* Dataset rows
## BEGIN

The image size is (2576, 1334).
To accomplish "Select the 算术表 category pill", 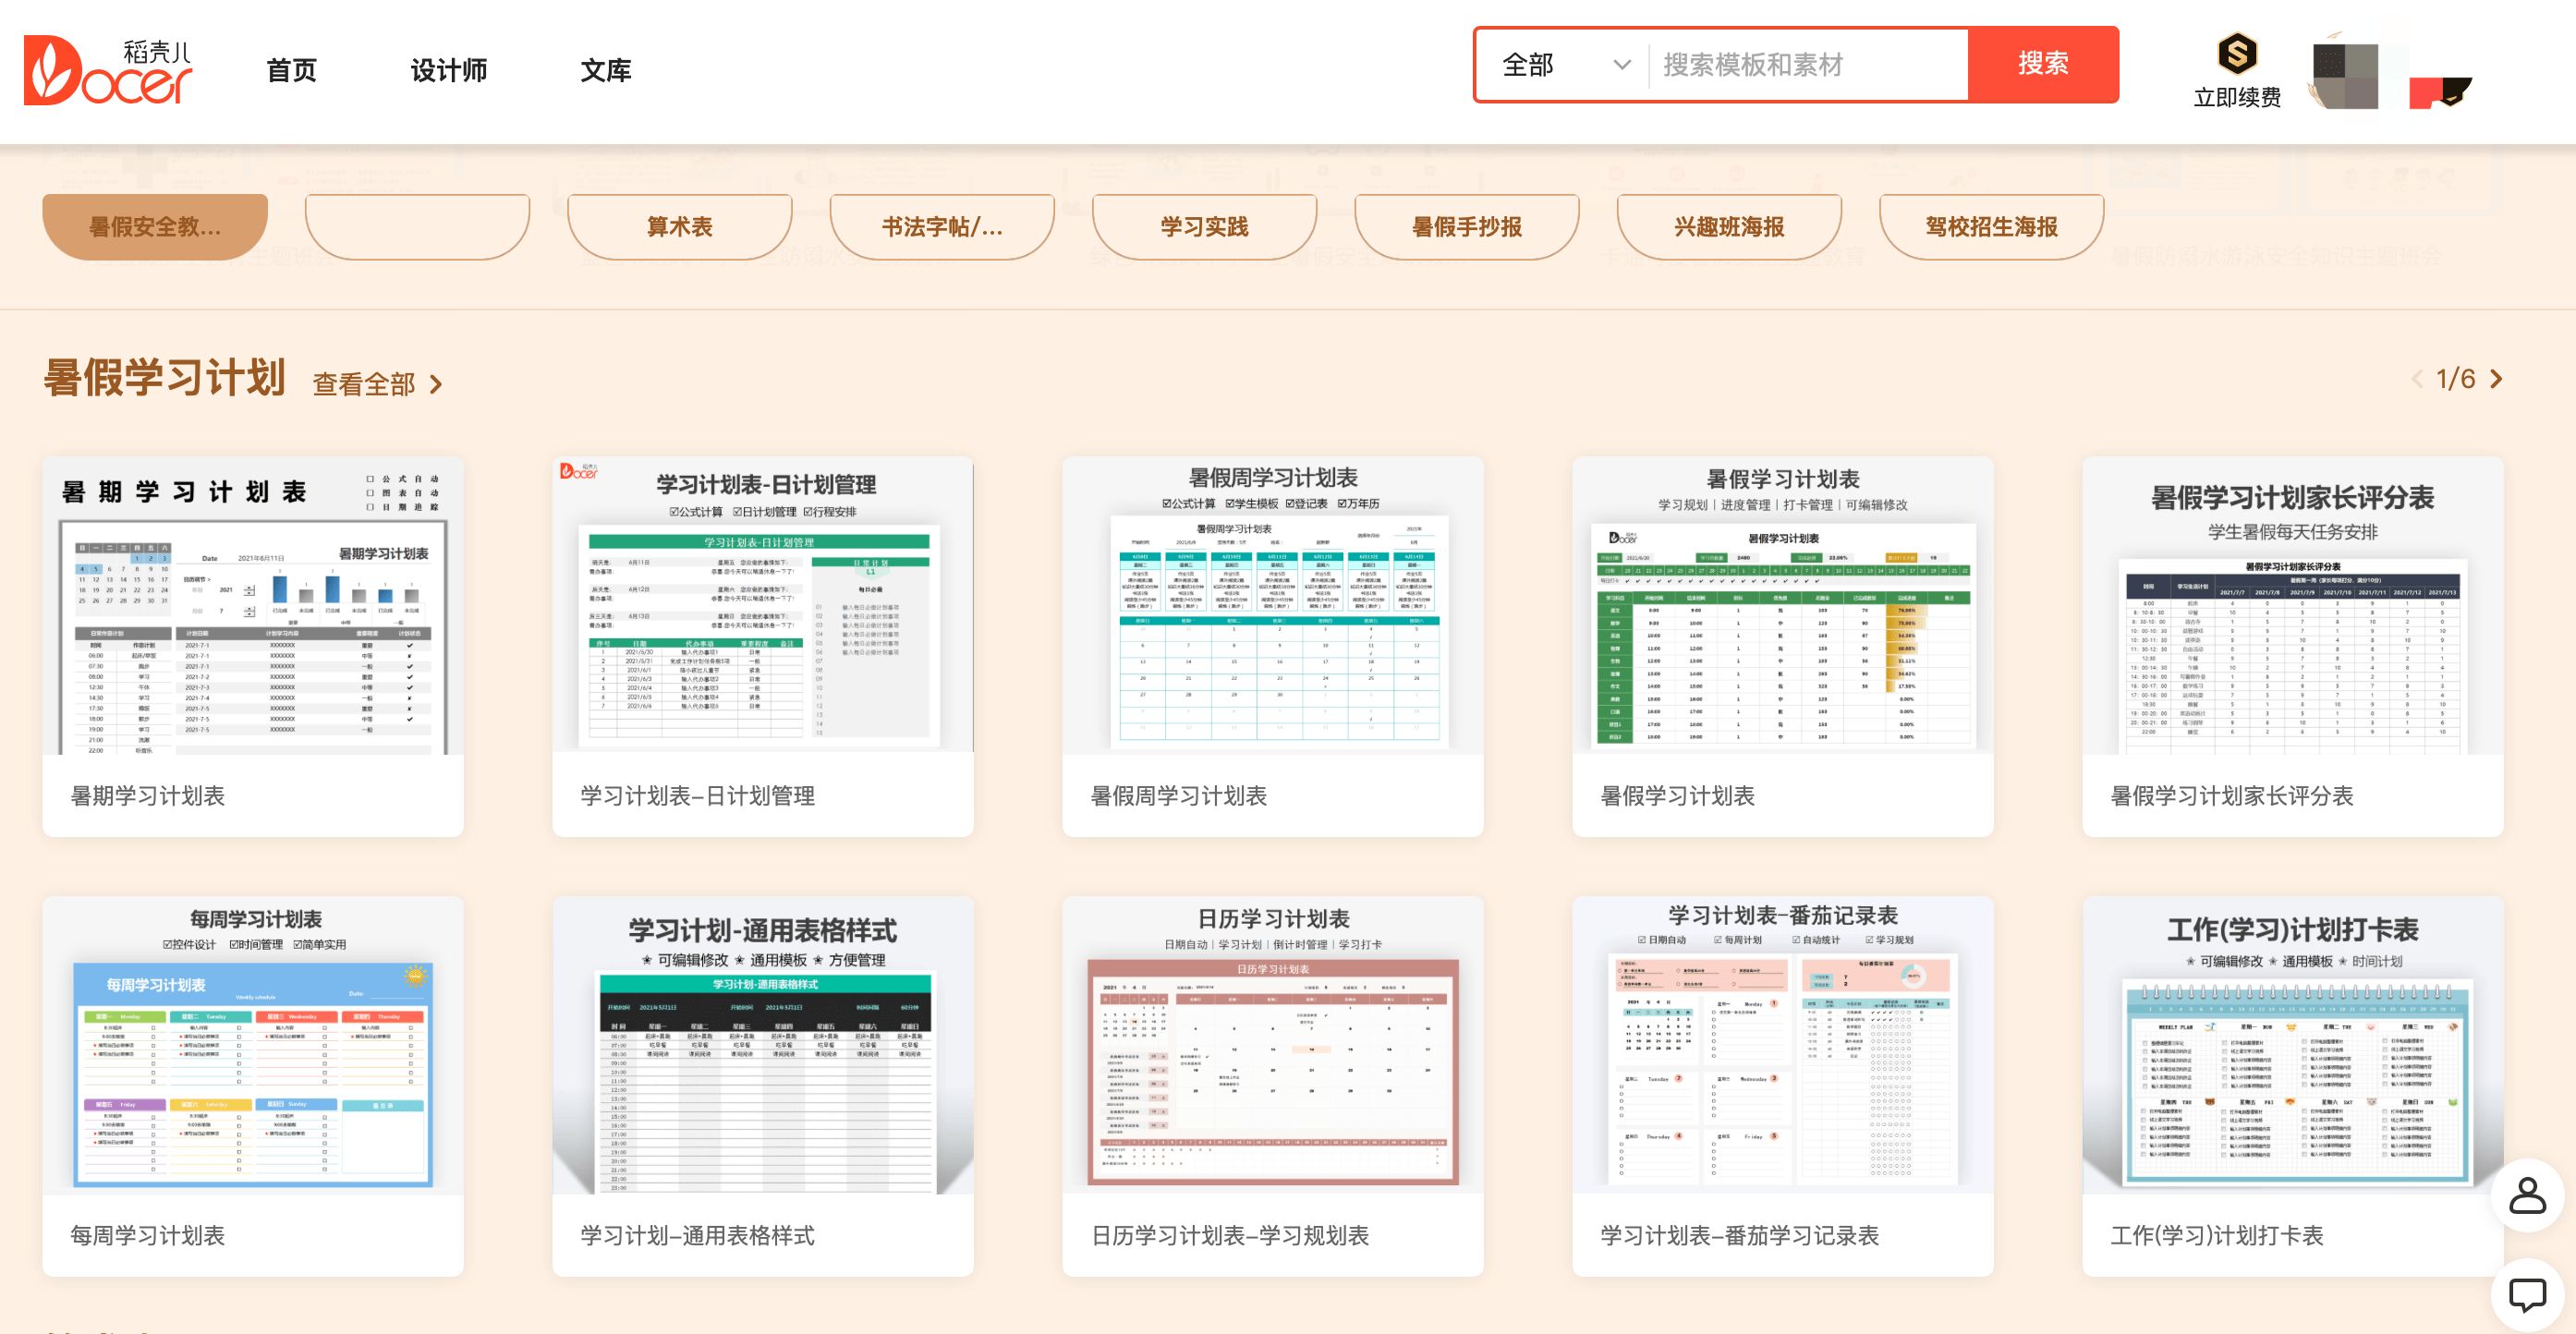I will tap(679, 226).
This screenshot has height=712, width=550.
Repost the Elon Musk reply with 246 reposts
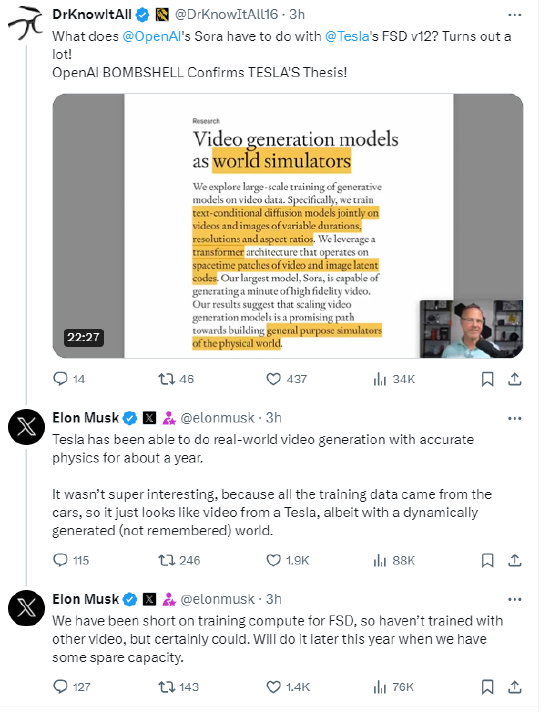pyautogui.click(x=179, y=560)
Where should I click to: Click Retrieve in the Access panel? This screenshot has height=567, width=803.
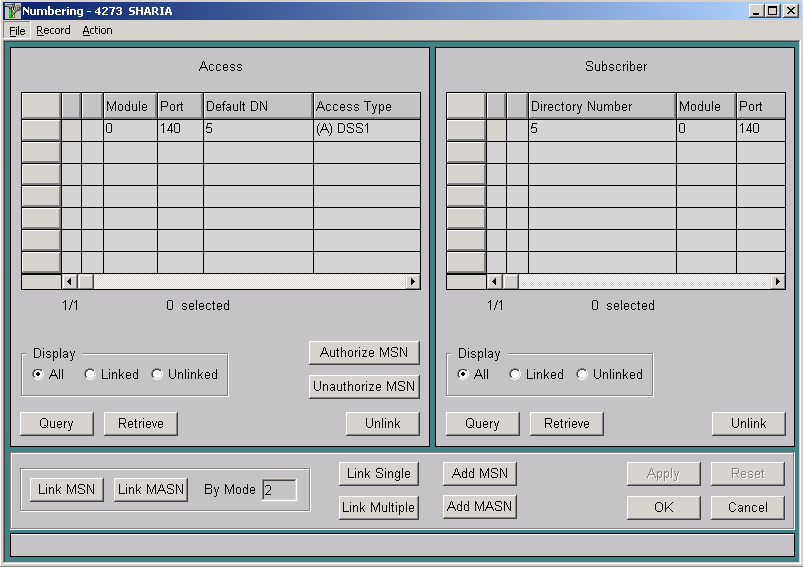[x=141, y=424]
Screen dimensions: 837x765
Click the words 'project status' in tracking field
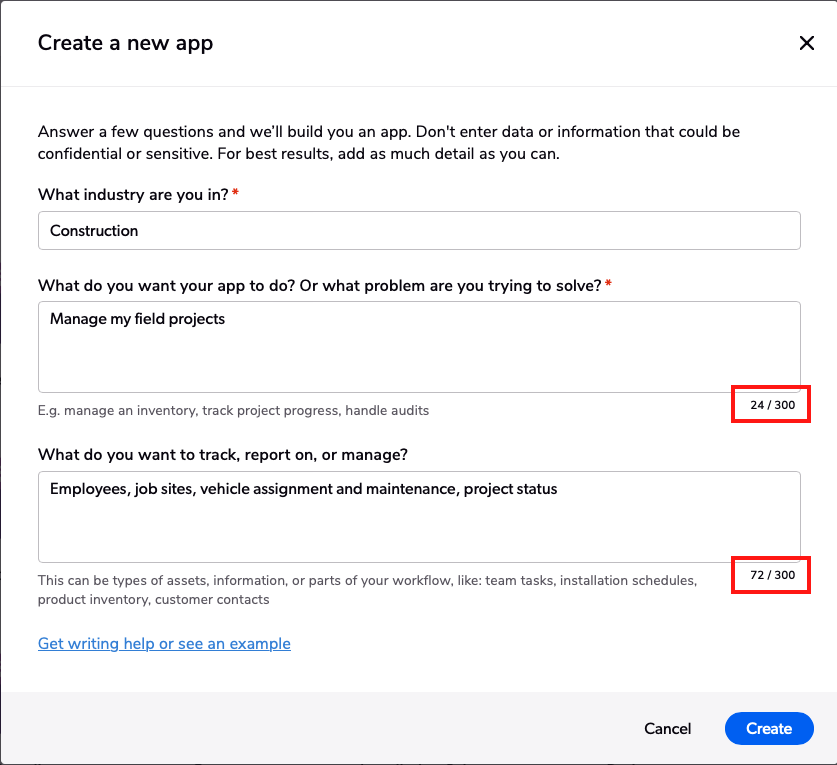tap(510, 489)
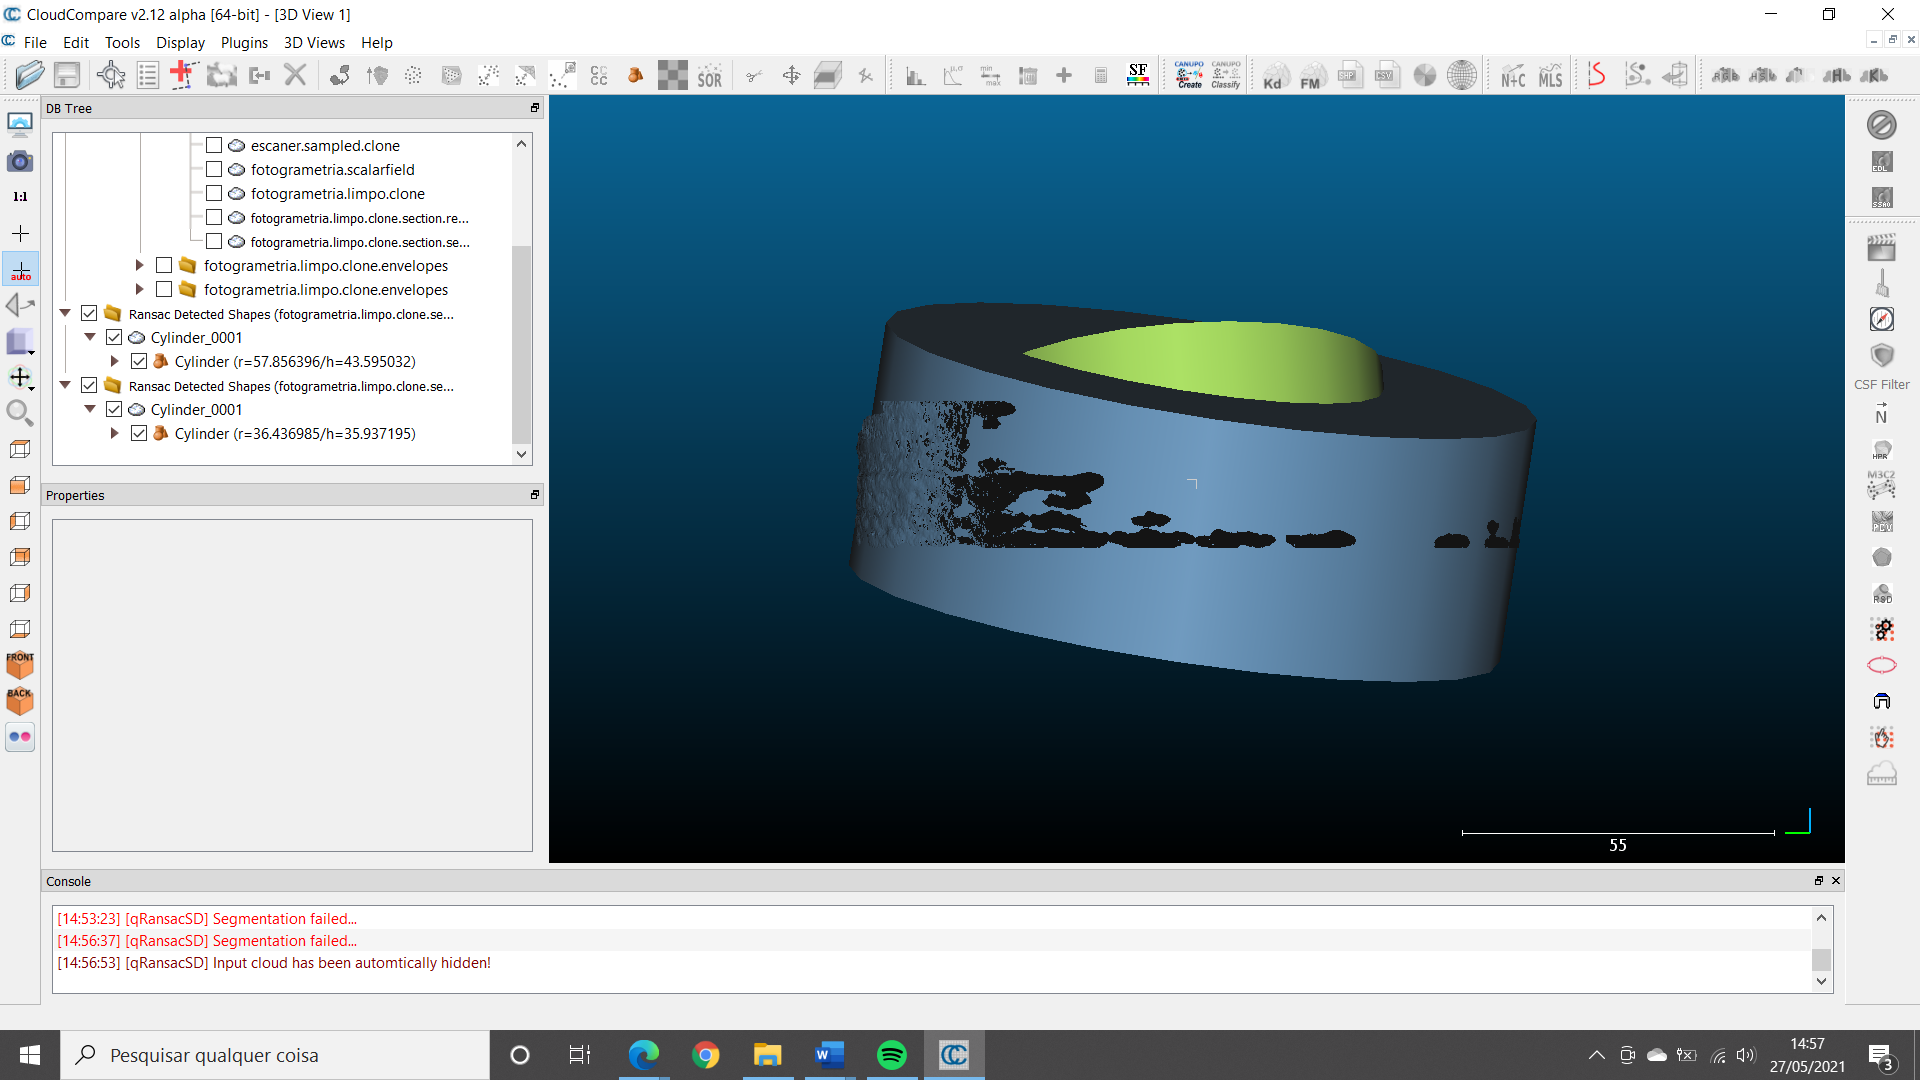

## END

* Directions
Find every line above that contains the word "This" and copy each of those lines in full.

* Complete response
This screenshot has height=712, width=550.
Where should I click to: Click Retrieve in the Access panel? This screenshot has height=567, width=803.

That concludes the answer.